Relaunch

I’m relaunching this blog — no longer cycling only (it’s not like I was actually posting to it previously, so I’m not sure why I need to state why). I just want a forum where I can hold myself accountable for my strives to make myself healthy. I’ve noticed little things: I might be slightly winded after walking up 3-4 flights of stairs, I’ve been resetting my alarm clock more & more when it goes off in the morning, I’ve been allowing myself a coffee roll anytime I refill my gas tank (sometimes stopping at a Sheetz or Turkey Hill when my tank is 7/8 full).

Diet Plan

I’m not doing anything like Weight Watchers. At it’s core, I actually really like the Weight Watchers approach (I know many in the HAES community (and I count myself among the HAES supporters) don’t think it’s a good program — but I think anything that makes you think about the food you’re putting into your system is a good thing — sure, I think there are downsides by selling processed foods & I’d love to see them concentrate less on “weight” — but it’s an easy to follow program that I believe can do anybody a lot of good if you make sure that the “points” you’re eating aren’t empty and you don’t ever weigh yourself), primarily because I don’t give a shit about my weight. If I weigh 350 pounds, so be it, as long as I can do the things I enjoy doing (walking the dogs, cycling, and I’m sure that will include playing baseball/basketball with my children once they’re actually able to play) without having to take a break every few minutes.

My plan for eating is going to be quite simple:

  • As much fruit for breakfast as I want. For the most part, I’ll go with in-season fresh fruit — I love it, and to quote a line from The Biggest Loser (a show that I’m quite ashamed of myself for because I started watching it), nobody ever became obese from eating fruit & vegetables. If fresh fruit is prohibitively expensive, I’ll allow applesauce. But, for the most part: citrus in the winter; berries/cantaloupe in the spring; peaches/plums/berries/watermelon in the summer; apples/pears in the fall; grapes/bananas all year long.
  • Reasonable lunches (one of the biggies at the office — if I’m having a crappy day, I tend to take it out on my stomach): vegetables (carrots, tomatoes, celery, broccoli, peppers, cucumber) with hummus, guacamole, tuna salad, peanut butter, cheese, soup, or anything else that isn’t overly processed. Here, I’ll think about my portions, but I won’t limit. When it’s truly nice out, and I’ve biked to work, I’ll allow myself whatever I’d like from wherever I want — as it’s a 2 mile walk to the closest restaurants (that’s after biking the 20 miles to work).
  • Fruit/vegetable snacks throughout the day as needed.
  • Keep gum at my desk if I realize that I’m dealing with oral fixation but am not hungry
  • However dinner plays out, it plays out. I’ll be conscious of what I’m eating — trying to limit fats & excessive portions, always piling on veggies when possible.

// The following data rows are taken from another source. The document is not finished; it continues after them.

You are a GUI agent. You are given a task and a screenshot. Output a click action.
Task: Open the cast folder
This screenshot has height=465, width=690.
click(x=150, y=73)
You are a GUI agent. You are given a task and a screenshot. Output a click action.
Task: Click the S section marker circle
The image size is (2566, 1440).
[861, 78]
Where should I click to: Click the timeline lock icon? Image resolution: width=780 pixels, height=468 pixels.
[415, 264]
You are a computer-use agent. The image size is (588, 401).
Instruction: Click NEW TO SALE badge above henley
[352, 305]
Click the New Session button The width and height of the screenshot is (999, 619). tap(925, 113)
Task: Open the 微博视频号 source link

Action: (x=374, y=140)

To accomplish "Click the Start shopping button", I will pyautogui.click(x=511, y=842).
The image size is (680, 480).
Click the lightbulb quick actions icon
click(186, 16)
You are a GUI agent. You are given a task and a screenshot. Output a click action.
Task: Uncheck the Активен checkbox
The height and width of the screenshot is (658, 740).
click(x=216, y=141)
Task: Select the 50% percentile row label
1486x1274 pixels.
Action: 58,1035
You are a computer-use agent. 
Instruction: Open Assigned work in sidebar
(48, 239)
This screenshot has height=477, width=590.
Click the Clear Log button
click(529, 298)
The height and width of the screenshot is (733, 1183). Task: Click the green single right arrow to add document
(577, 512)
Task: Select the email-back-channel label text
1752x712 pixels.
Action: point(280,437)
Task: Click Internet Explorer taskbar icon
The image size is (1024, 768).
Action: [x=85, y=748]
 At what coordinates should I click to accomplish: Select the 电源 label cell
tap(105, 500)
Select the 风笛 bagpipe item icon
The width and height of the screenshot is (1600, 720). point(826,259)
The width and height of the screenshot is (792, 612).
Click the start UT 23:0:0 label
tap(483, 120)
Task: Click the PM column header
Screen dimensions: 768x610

My hope is that the morning fruit will curb most all of my sugar cravings, and some discipline at the office will keep me from snacking on “snackfoods” throughout the day (goldfish crackers have been my weakness thus far this year). I do not want to get into the eating plan I was in prior to my wedding (see details here). I did really, really well on that plan — but once I deviated from it in the slightest, I had a really hard time righting the ship. My goal for the office – fruit & veggies in abundance . . . all other options should be “mostly healthy” and in moderation.

Workout Plan

Those of you who know me know that I’m not exactly a n00b to working out. I bicycle. I bicycle a lot. On a good week, I’ll log somewhere between 200 & 300 miles on the open road. On a really good week, that number climbs to 500 miles. But, I’m not sure I’ll be able to keep that up with an infant in the house & newborn on the way. So my plan here is simple: some measurable physical activity each & every day. Walk the dogs every morning, except when the weather says that it’s not possible (don’t yell at me for not walking the dogs when the weather is crappy, they want to walk in the rain & snow even less than I do). Bicycle to/from work when it’s feasible. Alternate running & spinning for days that it’s not . . . and for those days when my body continues to say “you need more sleep”, allow the dog walking to suffice. I know that leaves open those days when my body protests & it’s raining out, but I’ll navigate that tripwire when the time comes.


So, welcome to the blog. Hopefully, I’ll keep this running.